▸ 引用原文:

::::

美文网首页
hbase(一) : HTable

hbase(一) : HTable

作者: 以梦为马驾驾驾 | 来源:发表于2019-10-27 16:09 被阅读0次

    hbase1.3
    HTable 是我们对数据读取,操作的入口, implements HTableInterface, RegionLocator

    内部构造

      // connection使用的内部方法的接口, 可以探测集群状态, 表是否可用等
      protected ClusterConnection connection;
      private final TableName tableName;
      private volatile Configuration configuration; //
    
    /**
     * connection的配置参数, 封装了0.9x版本的writeBufferSize(flush缓冲的大小
     *)和maxKeyValueSize
    */
      private ConnectionConfiguration connConfiguration; 
    
      /**
       *  用来和单个表communicate,但是是给batch用的,用于异步put
       *  虽然可以多线程下使用,但是任然需要十分小心
       */
      protected BufferedMutatorImpl mutator;
      private boolean autoFlush = true;// 自动flush
      private boolean closed = false;
      protected int scannerCaching;
      protected long scannerMaxResultSize;// scanner返回的数据结构最大大小
      private ExecutorService pool;  // For Multi & Scan
      private int operationTimeout; // global timeout for each blocking method with retrying rpc
      private int rpcTimeout; // timeout for each rpc request
      private final boolean cleanupPoolOnClose; // shutdown the pool in close()
      private final boolean cleanupConnectionOnClose; // close the connection in close()
      private Consistency defaultConsistency = Consistency.STRONG;
      private HRegionLocator locator;// 查看单个Hbase table 的region分布, 定位
    

    put操作

    有一个检查 的动作待详细查看.

      @Override
      public void put(final Put put) throws IOException {
        getBufferedMutator().mutate(put);
        if (autoFlush) {
          flushCommits(); // 如果自动刷新
        }
      }
    

    关于BufferedMutator, 是用来缓存客户端的操作的, hbase 将客户端的DML抽象成了Mutation, 子类有: Append, Delete, Increment, Put操作.
    put方法将Put对象包装成Mutation,交给BufferedMutator, 到达设置的大小限制,或者主动调用flush操作, 会触发backgroundFlushCommits(boolean synchronous)操作, 然后Mutation由AsyncProcess提交,详细查看BufferedMutatorImpl类.

::::

▸ 所给材料:
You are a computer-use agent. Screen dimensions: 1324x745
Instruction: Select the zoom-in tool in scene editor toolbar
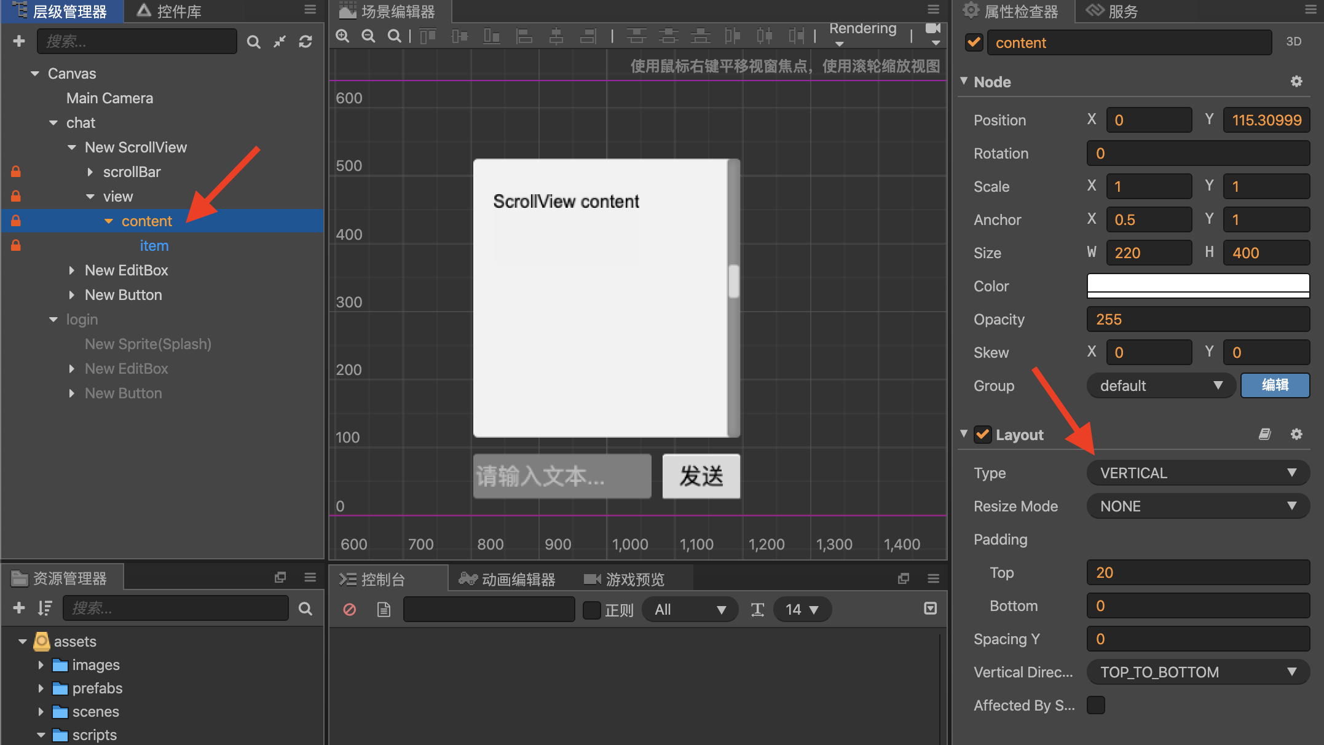coord(342,36)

::::

▸ 任务要求:
A: 在关于 HTable 的文章里，Mutation 有哪些子类？
B: 接着关于 HTable 的文章往下写。

▸ 参考答案:
A: Append、Delete、Increment 和 Put。

B:
    AscncProcess提交后, (注释:Action类是将行与对应操作结合的类), 由connection去寻找每一行对应的region位置, 包装action, server, region等信息添加到MutiAction中去, 这个类持有按照region分组的actions,

           try{
              if (r == null) {
                throw new IllegalArgumentException("#" + id + ", row cannot be null");
              }
              // Make sure we get 0-s replica.
              RegionLocations locs = connection.locateRegion(
                  tableName, r.getRow(), true, true, RegionReplicaUtil.DEFAULT_REPLICA_ID); 
              if (locs == null || locs.isEmpty() || locs.getDefaultRegionLocation() == null) {
                throw new IOException("#" + id + ", no location found, aborting submit for"
                    + " tableName=" + tableName + " rowkey=" + Bytes.toStringBinary(r.getRow()));
              }
              loc = locs.getDefaultRegionLocation();
            } catch (IOException ex) {
              locationErrors = new ArrayList<Exception>();
              locationErrorRows = new ArrayList<Integer>();
              LOG.error("Failed to get region location ", ex);
              // This action failed before creating ars. Retain it, but do not add to submit list.
              // We will then add it to ars in an already-failed state.
              retainedActions.add(new Action<Row>(r, ++posInList));
              locationErrors.add(ex);
              locationErrorRows.add(posInList);
              it.remove();
              break; // Backward compat: we stop considering actions on location error.
            }
    .....................................................
    
       return submitMultiActions(tableName, retainedActions, nonceGroup, callback, null, needResults,
            locationErrors, locationErrorRows, actionsByServer, pool);
      
    
        ars.sendMultiAction(actionsByServer, 1, null, false);
        
    

    然后会对每个action都创建SingleServerRequestRunnable(rpc caller 和rpc callable, caller call callable), 交给线程池去运行.

    Delete

    删除操作很简单: 创建RegionServerCallable, 然后rpc工厂类创建rpc caller来调用它

      @Override
      public void delete(final Delete delete)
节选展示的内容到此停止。